Wednesday, July 6, 2011

Goodbye New York, Hello New Hampshire

It's certainly NOT New York City when a big, big black bear ambles across the road in front of our car just before we turned into the resort where we rented the ski chalet.  OK, call me crazy, but I have a morbid fear of BEARS.  I don't want to see any, and I really, really don't want to acknowledge that they live anywhere near me.   Even  cautious people get eaten by bears.  Somebody got EATEN in Yellowstone Park today by a bear!!!!!  As we drove toward New Hampshire, I nervously asked Drake if he thought there would be any bears.  "I don't know, honey, but don't worry about it."  Yeah, right.  Damn bear strolled across the highway, right in front of our car.  Why should he care?  He could EAT our car if he wanted to.  New Hampshire has started off with a big black check mark.  Not a good first impression.

**Listing**
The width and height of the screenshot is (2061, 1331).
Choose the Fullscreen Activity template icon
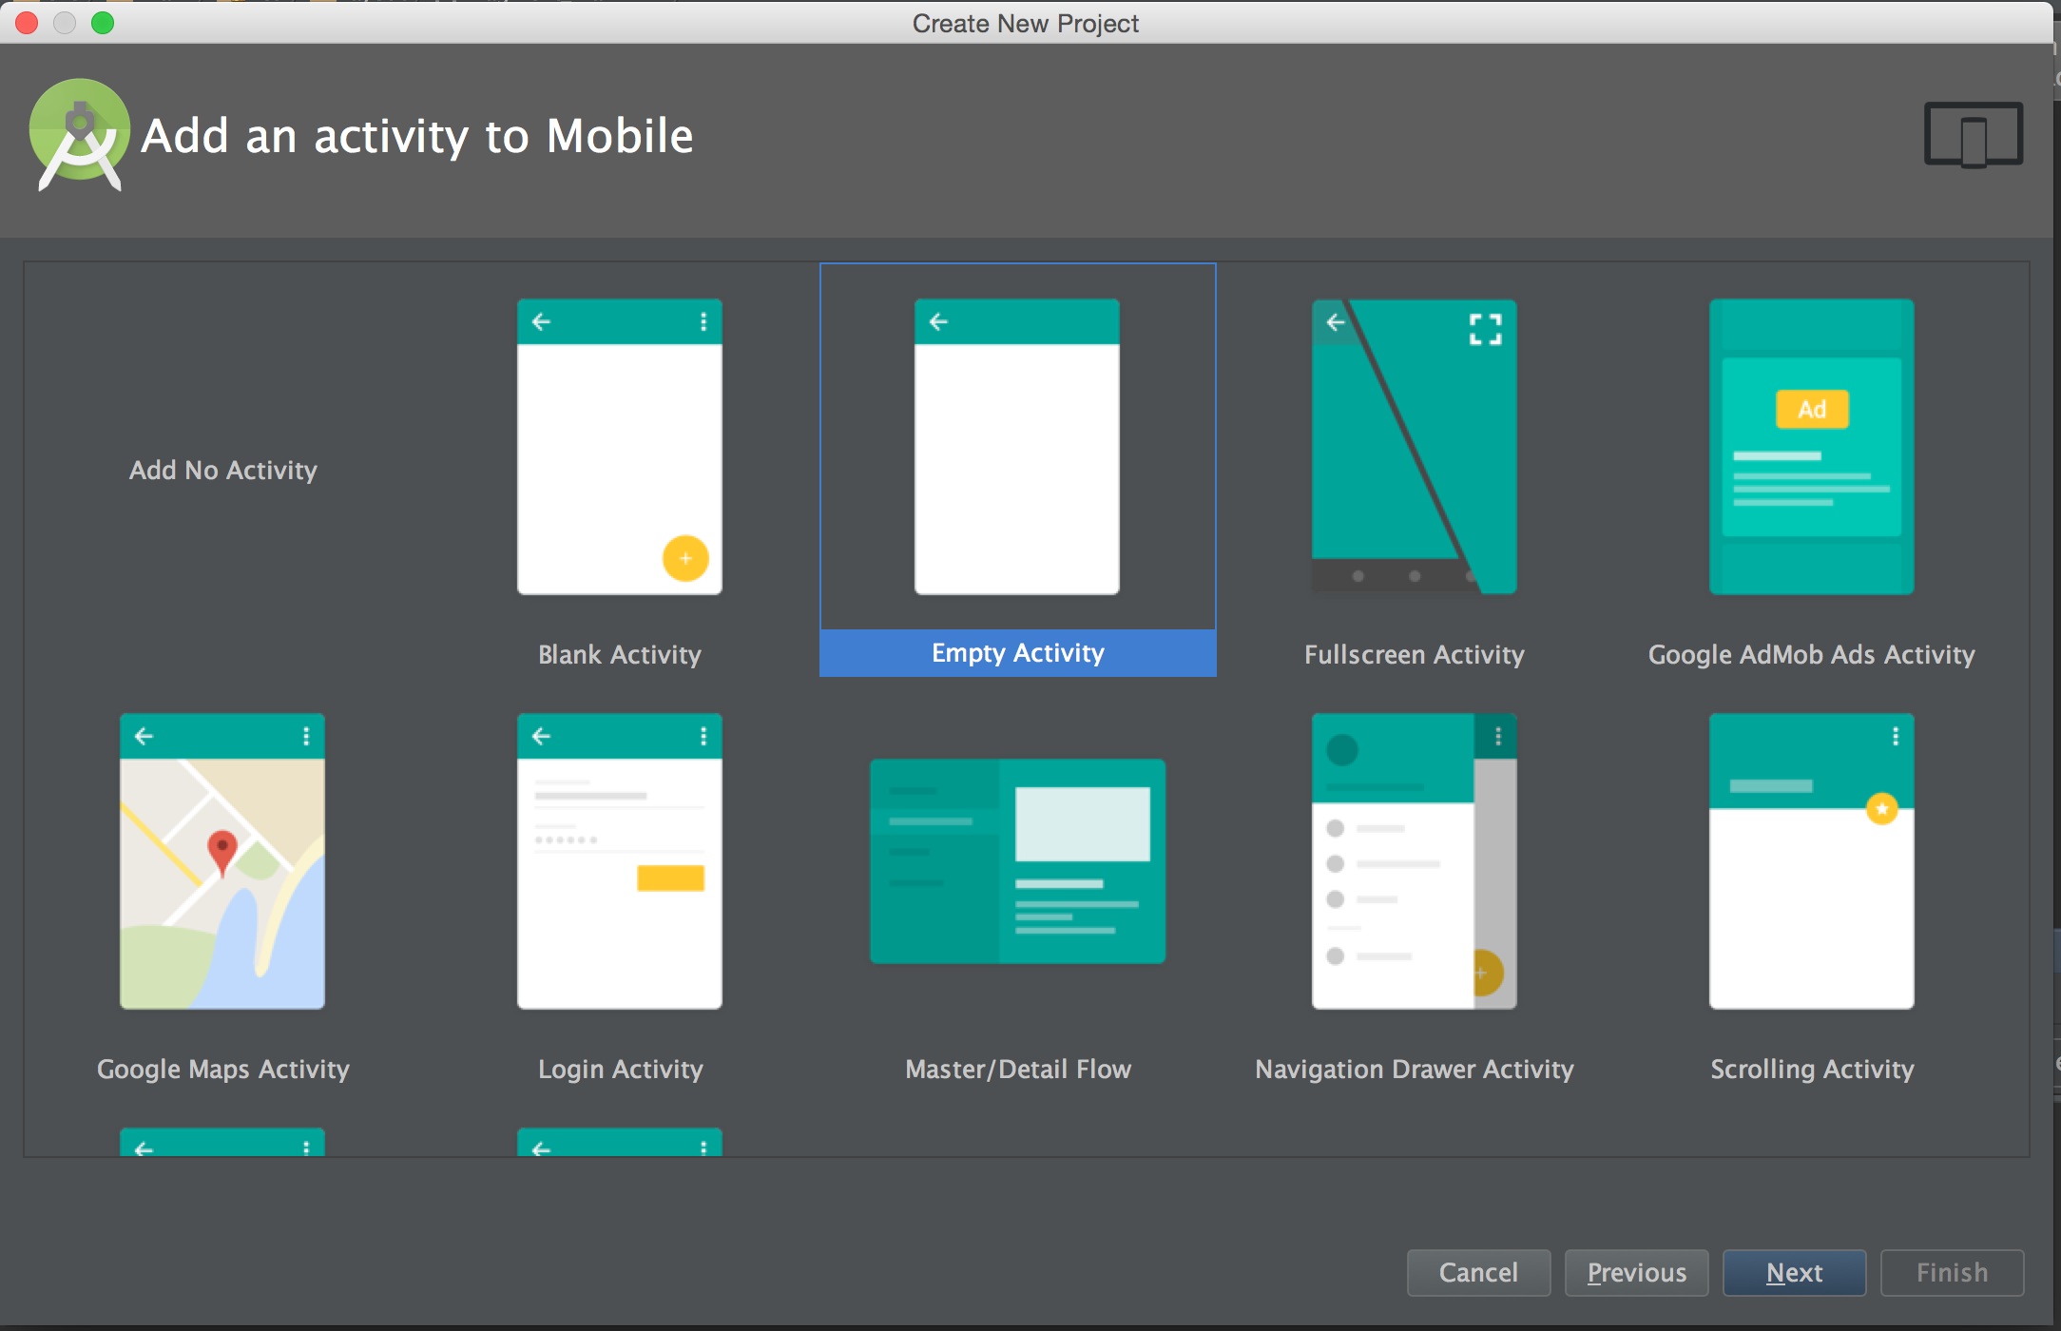[1414, 447]
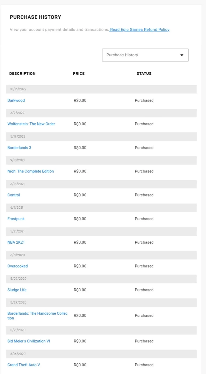Click the dropdown arrow icon in Purchase History selector

point(182,55)
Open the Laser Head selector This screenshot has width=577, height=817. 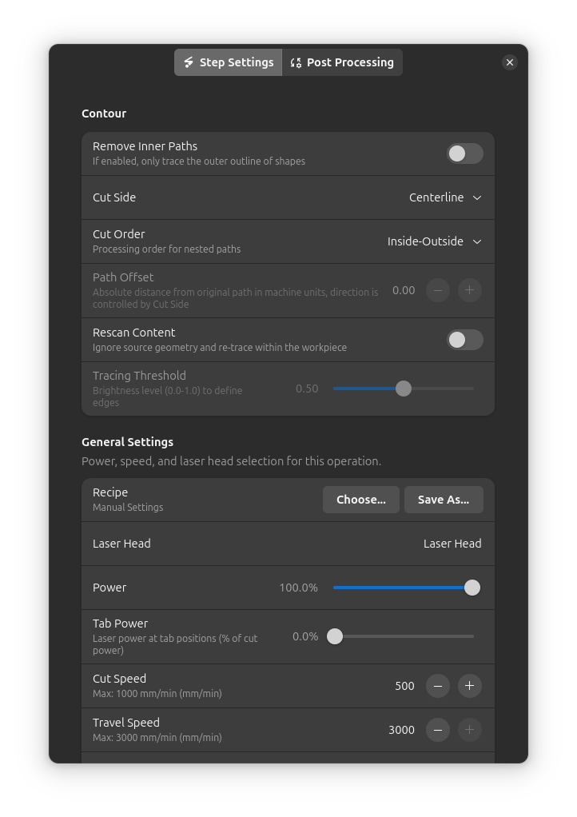pyautogui.click(x=452, y=544)
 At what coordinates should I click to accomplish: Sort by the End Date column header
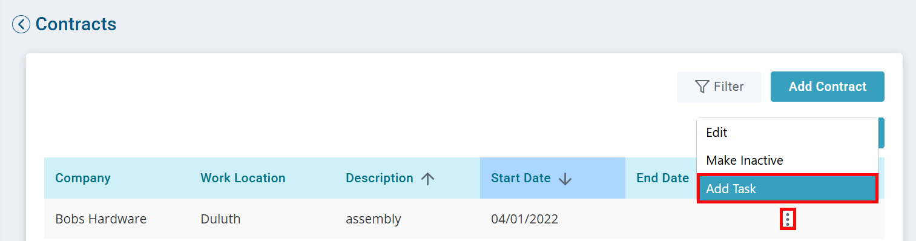pyautogui.click(x=662, y=178)
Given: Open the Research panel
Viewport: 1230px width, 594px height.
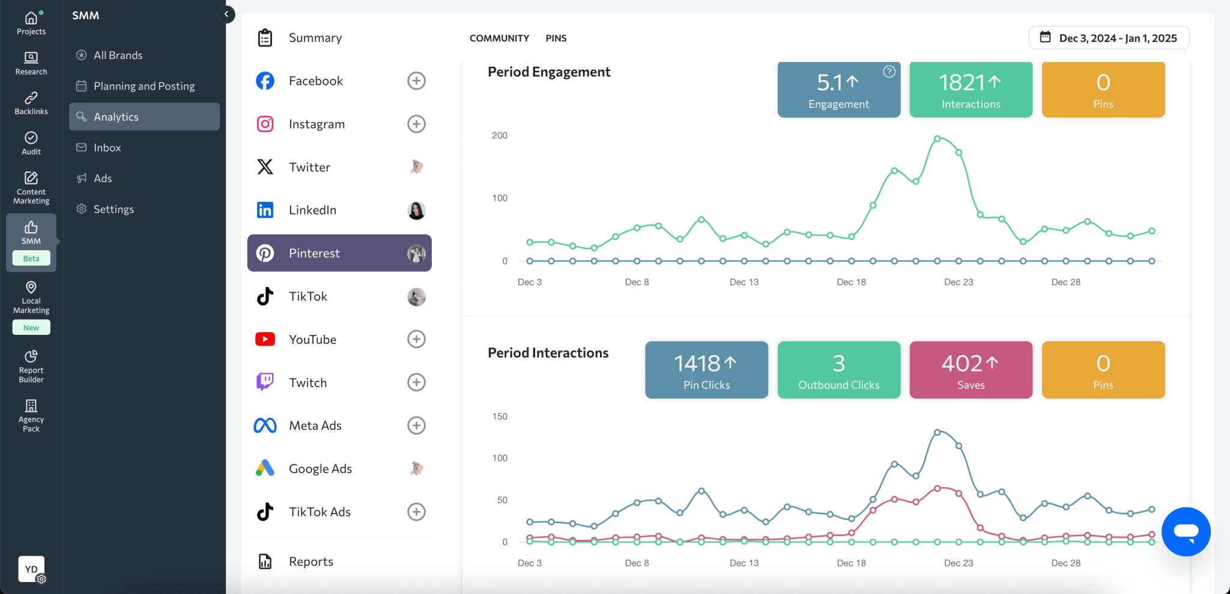Looking at the screenshot, I should (31, 62).
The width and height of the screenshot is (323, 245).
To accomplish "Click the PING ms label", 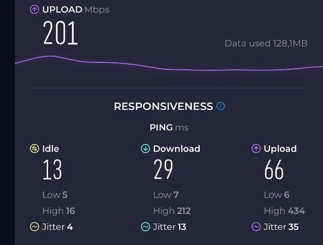I will click(x=169, y=127).
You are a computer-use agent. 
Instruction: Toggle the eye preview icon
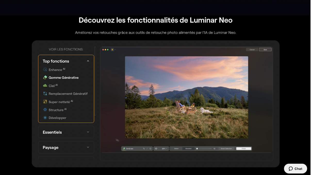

**List of tasks**
[1] Revise the stretch of the blog entry about the bear from "It's certainly NOT" through "good first impression.", replacing "ski chalet" with "mountain cabin".
[2] Resume the blog entry about the bear from the point where it stops.
The items are separate material and have no connection to the blog entry about the bear.

**Replies**
[1]
It's certainly NOT New York City when a big, big black bear ambles across the road in front of our car just before we turned into the resort where we rented the mountain cabin.  OK, call me crazy, but I have a morbid fear of BEARS.  I don't want to see any, and I really, really don't want to acknowledge that they live anywhere near me.   Even  cautious people get eaten by bears.  Somebody got EATEN in Yellowstone Park today by a bear!!!!!  As we drove toward New Hampshire, I nervously asked Drake if he thought there would be any bears.  "I don't know, honey, but don't worry about it."  Yeah, right.  Damn bear strolled across the highway, right in front of our car.  Why should he care?  He could EAT our car if he wanted to.  New Hampshire has started off with a big black check mark.  Not a good first impression.

[2]
We arrived at the ski chalet to discover that someone cornered the kitsch market.  Kitsch is decorating your entire house with a 'theme' like cows or pigs or chickens.  Kitsch is covering every square inch with 'something'.  This house is decorated with ski memorabilia - like the crossed wooden child's skis and poles above the picture window, or the "Eat, Sleep, Ski" wooden sign above the door, the ancient wooden ski that you bump into every time you walk into the kitchen, and the ski theme is combined with bird house lamps,  chintz curtains, multiple pictures (usually depicting some ski activity), as well as china plates, gray concrete flower wall tiles, dried flower arrangements, antique snow shoes hanging on a wall, twenty-five candles in every shape, size and variety with candle holders that range from Christmas to yell and green and 18" tall.  There is also lots and lots and lots of heavy wooden furniture.  Drake, the world's biggest fan of house minimalism, could barely breathe after he'd been here for an hour.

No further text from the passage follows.